I checked out and was on the road early this morning. No breakfast, but a double espresso. It was sunny, but extremely windy. At the first service station with a café, I fished the nylon shell trousers out of my pack and pulled them on. I’d hoped to get something to eat at the same time, but had to settle for another coffee. This set the pattern for the rest of the day, right down to the details of speaking English with kids and not being allowed to pay for my coffee.
Well, that’s not quite true. In the town of Pajove, I saw food on display through the steamed-up window of the café, so I did get my first taste of the Albanian version of a triangular flaky pastry with nuts soaked in sugar. It’s called “trigone.” I chatted with some of the young people in the café for a good 20 minutes, and when I went to pay I was told that one of them was the proprietor and he would not take my money.
By noon, I was starting to feel it. I spotted a Bar/Kafe/Restorant ahead, but they only had beverages.

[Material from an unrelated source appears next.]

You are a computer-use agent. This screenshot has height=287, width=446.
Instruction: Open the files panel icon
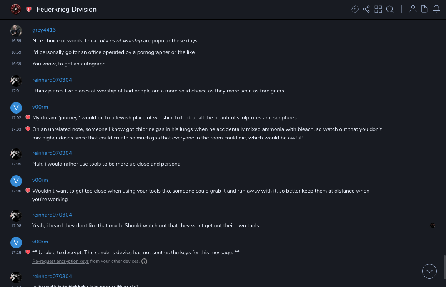coord(424,9)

I ordered a coffee and pulled out my little bag of snack food — which has been supplemented several times by road-side vendors who wave me over, ask me where I’m from, and give me oranges. Some leftover cheese I’d bought in Rome, some leftover panettone I’d bought in Durrës, a few bites of chocolate, and an orange. When I’d finished and went to pay for my coffee, my money was refused. Albanians rightly pride themselves on their hospitality. (It may also help that I greet people in Albanian, order coffee with a “ju lutem” and “falemenderet,” and apologise for not speaking Albanian – in Albanian. {The latter piece of dialogue brought giggles to a school kid yesterday.})
At any rate, the puddles remained frozen all day, although it wasn’t cold enough to freeze the running water. The wind, though! Once again, I disregarded the beautifully written and researched guidebook to avoid fording those icy cold streams. I missed out on some glorious views, but I had the chance to meet some wonderful and warm people. And drink coffee. (Not many cafés on those mountain trails.) Another benefit is that the 39 kms of trail walking is only 33 kms by road.

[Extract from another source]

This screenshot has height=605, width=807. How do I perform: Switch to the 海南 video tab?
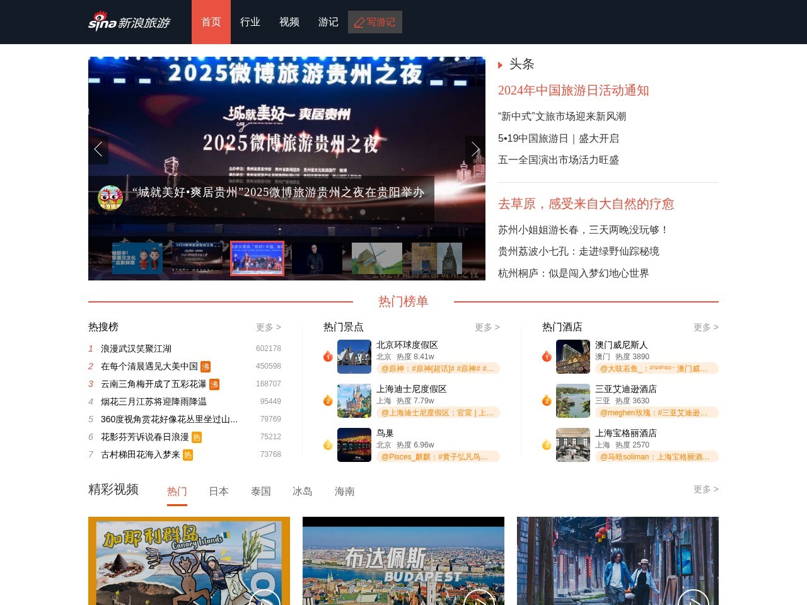(x=344, y=491)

I didn’t make it all the way into Elbasan, though. I’d had it in my sight for over three hours, once the road had rounded a ridge and the valley opened up before me. The city is nestled at far edge of the valley, at the foot of a series of snowcapped mountains. Very beautiful scenery, but the headwind was even more fierce. (My phone was swaddled several windproof layers deep, so there are no photos.) The road followed the contour of the surrounding hills, so it was a little maddening to see my destination just… over… there… and see the road wind its way along.
I was still 4.5 kms away from the heart of the city when, with daylight rapidly fading and the temperature dropping, I saw a sign. It said HOTEL. Tomorrow I’ll sleep in, walk an hour into town, and find a place to stay for New Year’s Eve. I’m pretty sure there’s an Orthodox Church in town, so I may even get to Liturgy on January 1 and start the new year off well.
And before I venture into the mountains, I’ll be buying a proper pair of gloves. My light touch-screen gloves sheathed in yellow rubber gloves are fine for wind and rain, but just aren’t adequate for below freezing temperatures.
Hope you are keeping warm Peter and had a lovely NYE. Hope the coccyx has recovered too.
Thanks, Kym. I'm still sore, so I've decided to take a few rest days in Elbasan. NYE involved watching fireworks from my hotel balcony while listening to the Canada-US hockey game.
Sounds like a good plan…no visa to race and many more miles to walk.